Jesus Christ: Our Scapegoat

Subject: Jesus Christ: Our Scapegoat

Leviticus 16:10 “The Scapegoat shall be presented live before the Lord, to make atonement upon it…”

Rosh Hashanah, the Jewish New Year, is next week, beginning September 4th. If you are not Jewish, you’re probably thinking ‘so what’. But this beginning of the Jewish season of repentance is one of the clearest pictures of God’s personal engagement in our lives, as He provides forgiveness for sin through the voluntary sacrifice of His scapegoat, Jesus Christ.

On “Rosh Hashanah”, the rabbis teach that God decides whether or not a person’s name is written in the Book of Life (Exodus 32:32-33). Jews greet each other by saying “May you be inscribed in the Book of Life”. Then, from “Rosh Hashanah” to “Yom Kippur”, called the “10 Days of Penitence”, each person is called to repentance.

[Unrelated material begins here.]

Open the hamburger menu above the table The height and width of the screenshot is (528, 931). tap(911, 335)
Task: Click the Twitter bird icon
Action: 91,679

On Yom Kippur, also known as “The Day of Atonement” (this year, on September 14), God’s judgment on each person for the coming year is sealed. Jews greet each other on this day by saying “May you be sealed in the Book of Life”.

God’s original intent for all Jews on Yom Kippur was to humble themselves (Leviticus 16:29 = “inflict their souls”), recognizing their sinfulness and spiritual bankruptcy, acknowledging their total dependency on God and their need for a substitutionary ‘scapegoat’, a sacrifice to atone for their sins.

Webster’s Dictionary defines ‘scapegoat’ as ‘the one who takes the blame for another’. The Hebrew word means “the scapegoat for complete sending away”. God provided a visible picture of what Jesus Christ accomplished on the Cross through this Hebrew practice of sin atonement during Yom Kippur.

On Yom Kippur, the high priest presents two goats before God, the first being the goat “for Jehovah”, shedding its blood as a sign for the remission of sin. The second goat, the ‘scapegoat’, has all the sins of the nation of Israel placed on its head by the high priest, and then a man is chosen to lead the scapegoat into the wilderness and let it loose, to signify the one-time removal of sin from the nation of Israel.

Sound familiar? Compare this ceremonial practice in Leviticus 16 (1200 BC) with Isaiah 53’s prophecy of the Suffering Servant (730 BC), where God says He will “lay on Him the sins of us all”. Jesus Christ is the fulfillment of this historical picture of God’s provision for our sin: our final, 1-time atoning sacrifice for permanent forgiveness. He is our scapegoat, sent away into the wilderness as a picture of our justification before a holy God (our sins have been completely removed from us).

Whether you are Jewish or not does not matter in God’s eyes. God’s provision to remove your sins is available to you through Jesus Christ, your personal scapegoat. You only have to ask Him.